Arti sebuah buku saku

  Arti sebuah buku saku Masih ingat tentang “Buku Saku Pramuka”?. Dinamakan buku saku lantaran ukurannya yang kecil, ringan, dan bisa disimpan di saku.

  Sehingga praktis untuk dibawa ke mana-mana. Kapan saja bisa dibaca. Beberapa tahun terakhir ini “Buku Saku/Kecil” juga “menghiasi” buku- buku yang berisi kajian keagamaan, sejak masalah fiqh, keluarga dan jodoh, kajian Hati sampai buku-buku seputar “Pergerakan”.

  Akhir-akhir ini, sebuah buku saku/kecil berjudul “Taujihat: Ri’ayah Ma’nawiyah” selalu “hadir” di hadapanku, lantaran sering kubawa kemanapun aku pergi.

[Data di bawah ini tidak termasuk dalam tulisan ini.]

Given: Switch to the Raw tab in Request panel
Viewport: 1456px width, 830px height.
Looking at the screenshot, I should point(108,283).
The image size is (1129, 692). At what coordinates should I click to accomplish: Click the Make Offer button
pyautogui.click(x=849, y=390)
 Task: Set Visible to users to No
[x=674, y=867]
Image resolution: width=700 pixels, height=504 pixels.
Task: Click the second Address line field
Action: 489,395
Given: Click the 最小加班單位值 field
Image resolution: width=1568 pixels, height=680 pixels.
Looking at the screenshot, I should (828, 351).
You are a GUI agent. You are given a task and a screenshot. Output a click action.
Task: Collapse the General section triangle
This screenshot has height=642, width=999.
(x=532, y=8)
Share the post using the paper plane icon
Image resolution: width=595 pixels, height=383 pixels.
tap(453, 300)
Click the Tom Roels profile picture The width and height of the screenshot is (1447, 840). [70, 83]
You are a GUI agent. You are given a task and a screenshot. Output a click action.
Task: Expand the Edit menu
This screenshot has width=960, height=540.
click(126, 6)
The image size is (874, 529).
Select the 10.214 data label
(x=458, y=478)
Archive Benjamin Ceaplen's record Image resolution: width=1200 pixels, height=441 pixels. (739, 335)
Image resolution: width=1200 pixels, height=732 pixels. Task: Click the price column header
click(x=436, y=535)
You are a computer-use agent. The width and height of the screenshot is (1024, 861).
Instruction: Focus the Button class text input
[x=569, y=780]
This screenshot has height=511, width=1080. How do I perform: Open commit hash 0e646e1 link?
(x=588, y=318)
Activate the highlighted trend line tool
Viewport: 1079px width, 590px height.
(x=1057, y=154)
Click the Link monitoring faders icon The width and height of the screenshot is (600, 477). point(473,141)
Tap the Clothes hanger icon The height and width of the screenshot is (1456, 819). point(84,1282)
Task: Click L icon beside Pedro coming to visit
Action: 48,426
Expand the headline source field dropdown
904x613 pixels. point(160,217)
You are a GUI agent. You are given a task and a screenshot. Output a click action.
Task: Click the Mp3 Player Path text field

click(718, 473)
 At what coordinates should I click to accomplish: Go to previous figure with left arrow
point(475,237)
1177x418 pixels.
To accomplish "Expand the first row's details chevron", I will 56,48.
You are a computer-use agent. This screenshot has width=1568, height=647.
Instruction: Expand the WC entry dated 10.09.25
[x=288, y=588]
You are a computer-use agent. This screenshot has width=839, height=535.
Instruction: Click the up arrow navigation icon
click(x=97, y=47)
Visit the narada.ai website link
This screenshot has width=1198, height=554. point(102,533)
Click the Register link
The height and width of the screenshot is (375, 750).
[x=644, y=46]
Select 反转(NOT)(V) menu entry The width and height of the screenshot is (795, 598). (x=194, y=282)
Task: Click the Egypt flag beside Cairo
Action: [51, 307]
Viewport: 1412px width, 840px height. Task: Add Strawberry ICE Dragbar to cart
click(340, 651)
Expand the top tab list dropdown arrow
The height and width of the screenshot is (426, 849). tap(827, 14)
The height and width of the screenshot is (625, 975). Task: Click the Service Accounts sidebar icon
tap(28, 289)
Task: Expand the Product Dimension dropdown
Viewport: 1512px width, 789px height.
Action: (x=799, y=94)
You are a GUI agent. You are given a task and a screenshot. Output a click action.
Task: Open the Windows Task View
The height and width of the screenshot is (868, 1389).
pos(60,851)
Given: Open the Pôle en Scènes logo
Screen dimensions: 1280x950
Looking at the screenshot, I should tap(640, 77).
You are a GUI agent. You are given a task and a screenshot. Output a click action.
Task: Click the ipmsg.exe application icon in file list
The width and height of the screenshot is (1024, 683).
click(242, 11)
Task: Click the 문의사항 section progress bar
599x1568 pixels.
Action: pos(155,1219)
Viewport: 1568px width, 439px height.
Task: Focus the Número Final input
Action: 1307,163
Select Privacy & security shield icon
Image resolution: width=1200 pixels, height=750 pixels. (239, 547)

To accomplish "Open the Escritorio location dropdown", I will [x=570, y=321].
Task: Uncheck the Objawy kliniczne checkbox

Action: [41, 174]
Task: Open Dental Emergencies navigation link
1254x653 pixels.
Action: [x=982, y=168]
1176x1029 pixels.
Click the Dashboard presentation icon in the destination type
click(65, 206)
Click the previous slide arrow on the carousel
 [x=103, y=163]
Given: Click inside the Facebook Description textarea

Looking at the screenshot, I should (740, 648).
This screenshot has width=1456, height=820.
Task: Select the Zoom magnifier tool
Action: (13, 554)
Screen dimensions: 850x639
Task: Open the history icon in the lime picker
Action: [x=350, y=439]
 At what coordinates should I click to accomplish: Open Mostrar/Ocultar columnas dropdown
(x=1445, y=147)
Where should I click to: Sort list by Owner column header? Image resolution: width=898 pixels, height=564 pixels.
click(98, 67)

Di manapun aku berada, di Kereta saat perjalanan menuju kampus, saat menunggu misalnya, aku selalu menyempatkan diri untuk membacanya.

  Ri’ayah Ma’nawiyah yang sering diterjemahkan sebagai “Memelihara/Menjaga Integritas Moral”, sebenarnya adalah salah satu kajian yang sudah tidak asing bagiku. Tapi, ia sangat “berarti” bagiku, salah satunya lantaran ia “dikemas” dalam sebuah buku kecil yang bisa kubawa kemana-pun aku pergi, dan sesering mungkin bisa kubaca di setiap keadaan waktu luangku. Buku kecil berjudul “Taujihat: Ri’ayah Ma’nawiyah” berisi Taujih atau nasihat-nasihat dari para “aktivis dakwah dan pergerakan”, bagaimana seorang kader dakwah menjaga moralitasnya. “Integritas moral” para kader dakwah penyeru kebenaran menjadi faktor yang sangat penting guna menghadapi “medan peperangan”, ya, peperangan antara kebenaran “Al-Haq” dan kebatilan “Al-Bathil”.

  Sehingga ia harus dijaga dan dipelihara.

  Buku kecil itu menjadi begitu “berarti” bagiku. Ia kerap hadir di hadapanku lantaran ukurannya yang kecil sehingga memudahkannku untuk aku bawa ke manapun aku pergi. Dan saat aku merampungkan bacaan semua isinya, akupun tidak pernah bosan untuk mengulanginya lagi dari awal, ….. ya….., lantaran ia kerap hadir dalam keseharian “aktivitas-ku”. Tak berlebihan kiranya, jika ia senantiasa menjadi “pengingat” jika aku “lupa”, ya, lantaran ia sering “nongkrong” di tas rangsel-ku, yang senantiasa menemaniku.

  Buku kecil itu diawali dengan nasihat berjudul “Ma’iyatullah dan Optimisme Kader Dakwah” tulisan Ust. Muhith M. Ishaq, Ustadz yang pernah “berkunjung” ke Jepang

  “nama Abu faiz, status bekeluarga, istri dua ….. anaknya” adalah ungkapan humor yang aku “peroleh” dari beliau pada saat aku mengikuti kajiannya di Jepang ini. Ada pesan singkat di bagian akhir/sampul belakang “buku kecilku” itu, yaitu “Antum harus menyimaknya, karena berbagai macam Taujih dari para Ustadz yang direkam dalam buku ini, InsyaaALLOH menjadi penyegar rokhani Antum. Sehingga seberat apapun kendala yang menghadang di depan Antum, semoga Hamasah (gelora semangat) Antum selalu terjaga”. Ya ibarat kita yang sedang dalam perjalanan jauh, kahausan akan sering melanda, maka kita harus berhenti sejenak, mencari air untuk diminum sebagai penyegar dan penghilang rasa haus, dan perjalananpun bisa dilanjutkan kembali. Begitulah, Taujih dari para Ustadz ibarat air, yang dengannya rukhiyah kita akan menjadi “segar”. Sehingga kita membutuhkannya tidak hanya sekali, tapi secara terus menerus, tak pernah henti, diulang dan terus diulang, lantaran hati ini mudah sekali “terbolak-balik”. Dengan buku kecilku itu, “Taujih” dalam untaian kata, bisa diperoleh setiap saat, ya setiap saat dan setiap keadaan.